Drain and turn the cooked pasta into the pan with the tomatoes. Stir.

Serve the pasta with the fillets, grated cheese, parsley and a little olive oil.



































Veal chops with beer



Ingredients:

2  Veal chops
300 grams of potatoes for pommes frites
2 dl of beer
4 sprigs of rosemary
extra virgin olive oil
salt and pepper

preparation:

The meat should not be too cold, so better cooked just bought.

Use a cast iron skillet or iron pan for cooking.

Bring to high heat. While the pan is heated drizzle some olive oil and dry with paper towels. When it's warm enough it will begin to emit a light smoke, now you can put the meat (Under no circumstances sharp objects should be used for  - if you do, the internal juices will come out and you lose quality.)

Cook for 3-4 minutes without touching it. After the interval lift a corner and make sure it is golden brown.

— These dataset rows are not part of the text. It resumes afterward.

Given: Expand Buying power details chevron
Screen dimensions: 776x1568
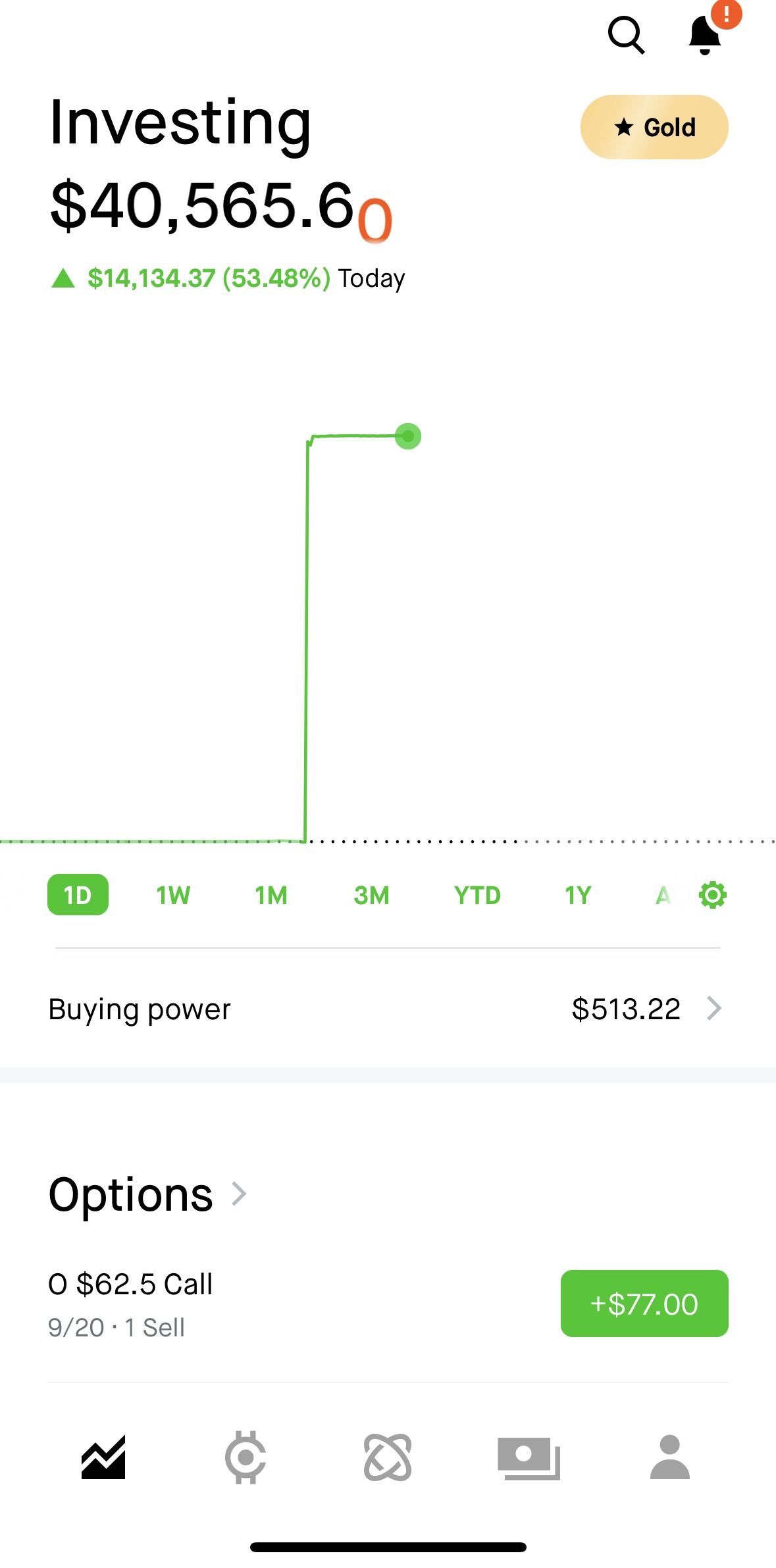Looking at the screenshot, I should click(x=714, y=1009).
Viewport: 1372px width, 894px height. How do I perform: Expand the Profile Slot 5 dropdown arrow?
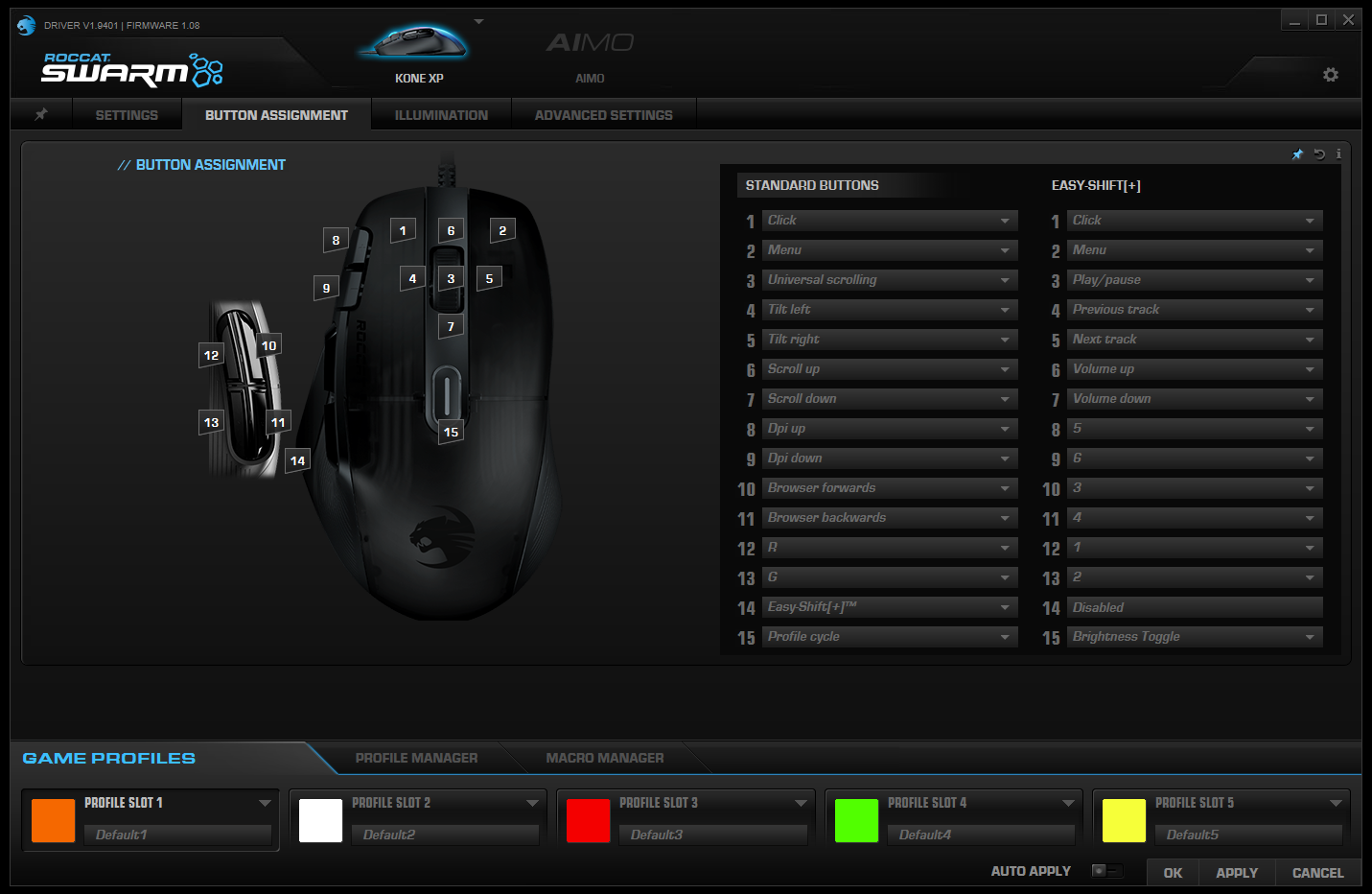point(1335,803)
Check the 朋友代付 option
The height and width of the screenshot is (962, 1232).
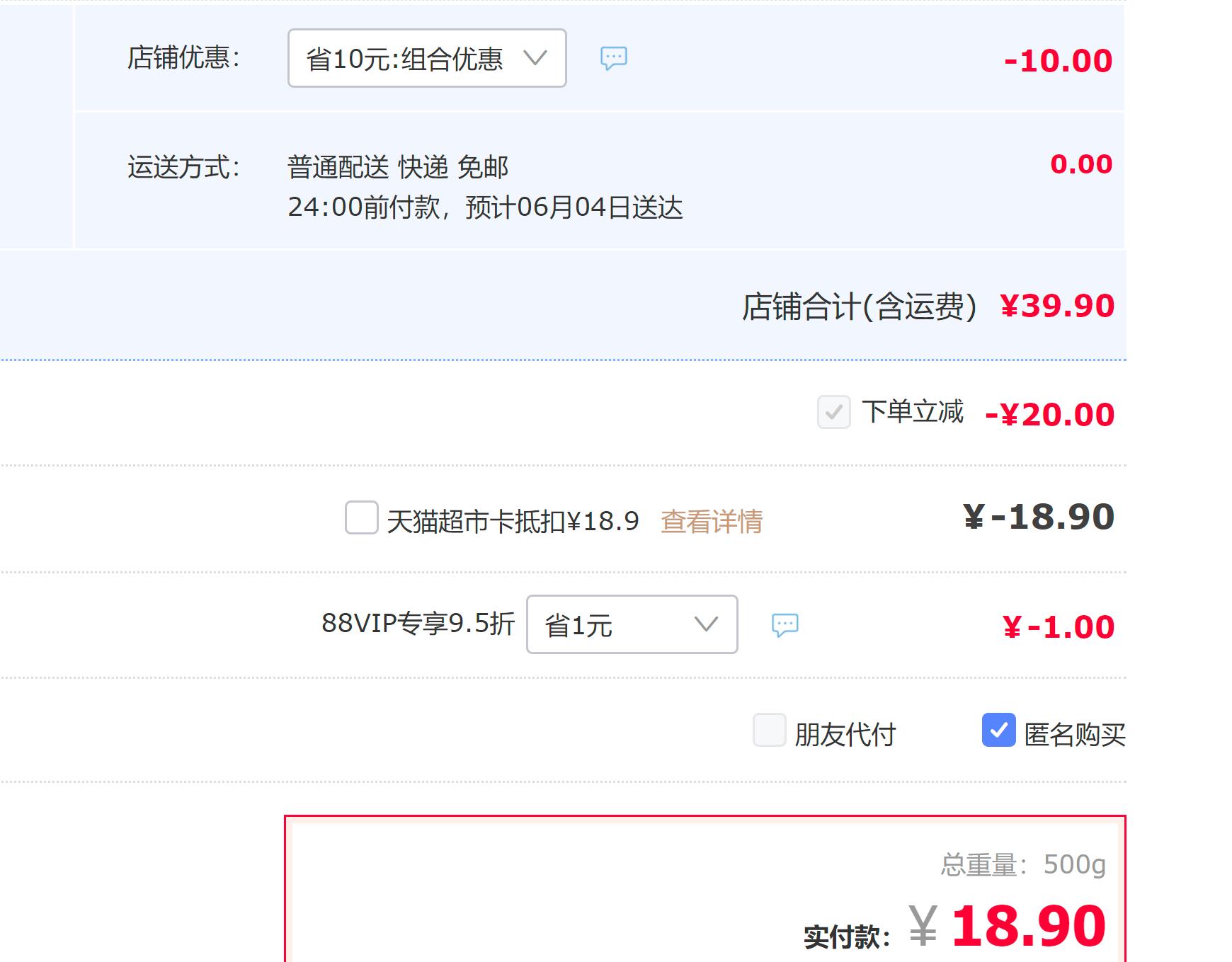(x=770, y=730)
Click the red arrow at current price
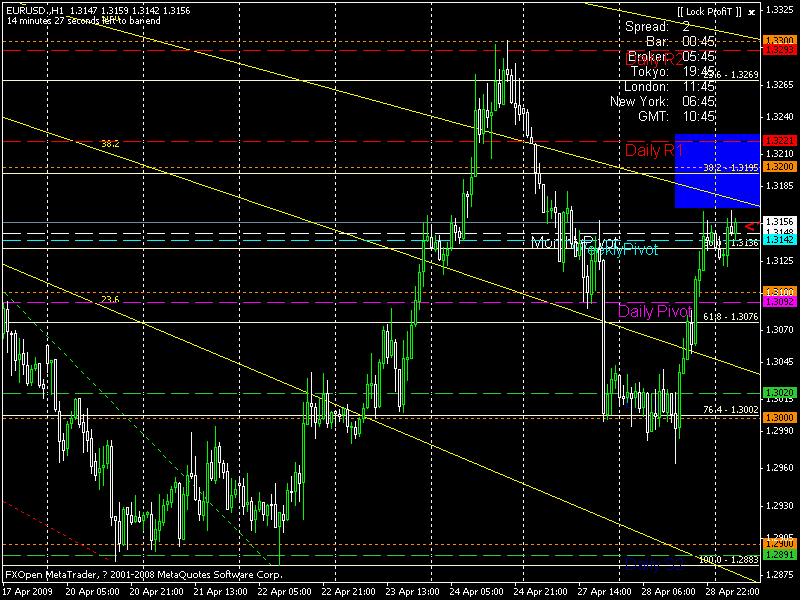 click(749, 227)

Turn the meat with a caliper of plastic and pour beer now only on the meat with two sprigs of rosemary for each. Continue to cook for 3-4 minutes over high heat. If you like it well done, go for another minute or so.

Serve immediately with a drizzle of olive oil and potato chips. Add salt and pepper as you like.






































Saltimbocca of pork loin



Saltimbocca of pork loin - a traditional italian dish known all over the world, slightly modified.
I chose pork loin because it's more economical but equally tasty.

Ingredients:

12 slices of pork loin
300 grams of basmati rice
150 grams of bacon and rosemary
50 grams of butter
Extra virgin olive oil
3 dl of dry white wine
2 cloves of garlic
A few leaves of sage
Soy sauce, salted
Salt and pepper

preparation:

Boil the rice in salted water (as much water as rice) until the water has evaporated. Remove from heat, close the lid and let stand for 10 minutes.

Flatten the meat on a platter with a meat mallet. Suggestion: Always use baking paper to beat the meat, otherwise you will break the fibers with loss of quality.

In a nonstick pan with the bottom pour the olive oil, garlic, a few leaves of sage, and saute the bacon.

After a few minutes add the meat and the butter, keep cooking for 2 minutes adjusting with salt and pepper. Turn the meat and moisten the whole with white wine. Continue cooking until the gravy will not be withdrawn.

Serve the Saltimbocca in plates accompanied with fried bacon, basmati rice and sprinkle with soy sauce.


















































Soufflé of zucchini and peperoni



The soufflé of zucchini and peperoni is a tasty and easy recipe. Try these vegetables in a different way! And never open the oven during baking!

ingredients:

Zucchini, 500 grams
Green peppers, 500 gr.
Butter, 70 grams
Egg yolks, 3
Egg whites, 4
Salt, to taste
Parmesan cheese, 5-6 tablespoons

preparation:

Wash and cut up the vegetables, let them boil in salted water. Drain and let dry for a few hours, then purée.

Melt butter and pour into a bowl. Then pour the smoothie of vegetables, add the Parmesan cheese, egg yolks and egg whites until stiff smoothies.

Pour the mixture into a buttered mold and bake at 180 degrees for 30 minutes.